Although most separation agreements contain some type of dispute resolution clause, Toronto family lawyer Katelynn Schoop says they often don’t meet the formal requirements of the Arbitration Act and, as a result, may not be enforceable.

“Not all, but most separation agreements contain a clause that contemplates that the parties will go to mediation and then arbitration should there be a dispute,” says Schoop, an associate with Stanchieri Family Law.

“Frequently these clauses aren't specific — they will just state that the parties will agree on a mediator/arbitrator and, on occasion, they'll name someone.”

Schoop tells that the implications of a 2017 Ontario Superior Court of Justice decision — which put limits around when mediation-arbitration clauses will be enforced — are still causing uncertainty.

She says the matter is often cited as ending secondary arbitrations in family law and has left lawyers wondering whether it will apply to these types of clauses in separation agreements.  

“The parties in the case entered into minutes of settlement, which contemplated submitting the remaining issues to arbitration,” says Schoop, who was not involved in the matter and comments generally. “The husband brought a motion seeking to stay the court proceeding so that the arbitration could proceed on the basis of the minutes of settlement. The court found that there was no binding arbitration agreement as the formalities required by the Arbitration Act had not been met.

“It was also significant that an endorsement from an appearance following the minutes of settlement specifically contemplated that a further agreement to arbitrate was needed,” she adds.

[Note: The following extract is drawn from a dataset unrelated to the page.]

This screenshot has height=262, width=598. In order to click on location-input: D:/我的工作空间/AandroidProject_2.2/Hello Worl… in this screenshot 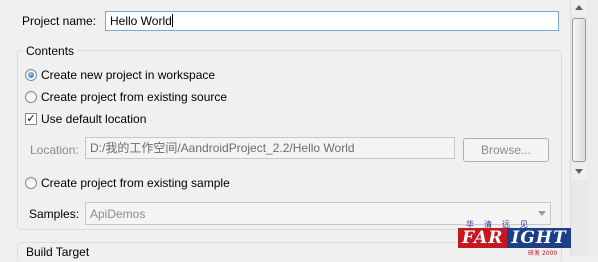, I will do `click(270, 148)`.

The court distinguished a 2015 case, in which the party who disagreed with the recommendations of a mediator-arbitrator had gone through the entire process, noting that it was “quite unlike the present matter where there was a refusal to sign a properly constituted arbitration agreement.”

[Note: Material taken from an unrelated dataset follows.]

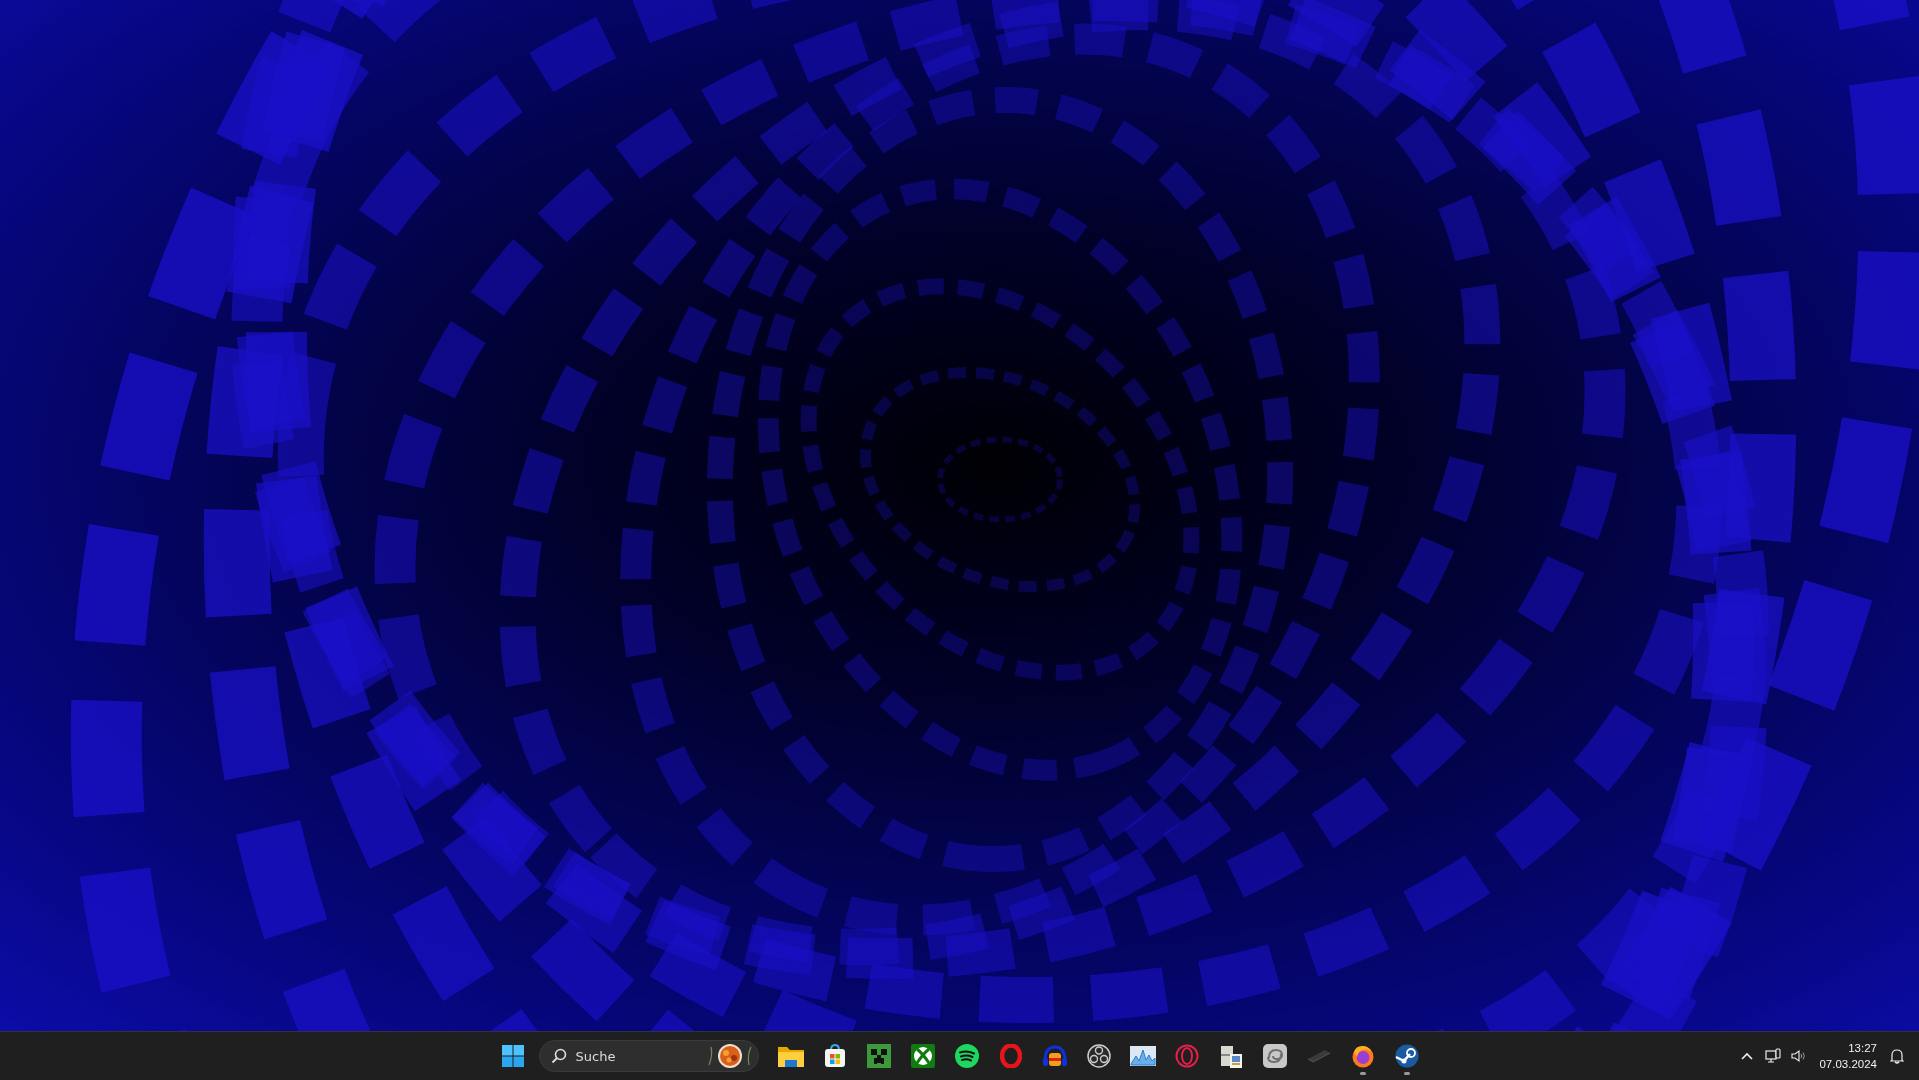 This screenshot has width=1919, height=1080. I want to click on shopping-bag-icon, so click(834, 1056).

She says the judge also referred to a 2012 matter, in which the court dealt with a separation agreement referring future issues to mediation/arbitration and that “there was no issue with respect to the nature of the agreement.”

In that case, the court stayed the proceeding and sent the matter back to arbitration, finding that the parties were bound by their agreement to arbitrate, without any discussion about the requirement for a formal arbitration agreement — though this issue was not raised at that stage, Schoop says.

She says courts will enforce the mediation-arbitration provisions of a separation agreement, particularly where the parties had independent legal advice on the agreement.

In a 2018 matter (which cited the 2017 case), Schoop notes the judge upheld an agreement to submit issues to a parenting co-ordinator, finding that “an enforceable agreement can be entered into where the parties agree to certain basic, fundamental terms and leave other incidental terms to be discussed and agreed later.”

She says the court found that the parties acted like they had a binding agreement to arbitrate and relied on the principle of good faith contractual performance established by the Supreme Court of Canada.

Schoop says when she is drawing up separation agreements, she will ask the parties to name a specific mediator-arbitrator and other formal requirements of the Arbitration Act

“We will also ask them to provide a copy of their mediation-arbitration agreement and attach it to the separation agreement — this way there's no uncertainty about what the terms were,” she says. “Our firm is being vigilant with these agreements until there is more direction from the court. We just haven’t seen that application yet.”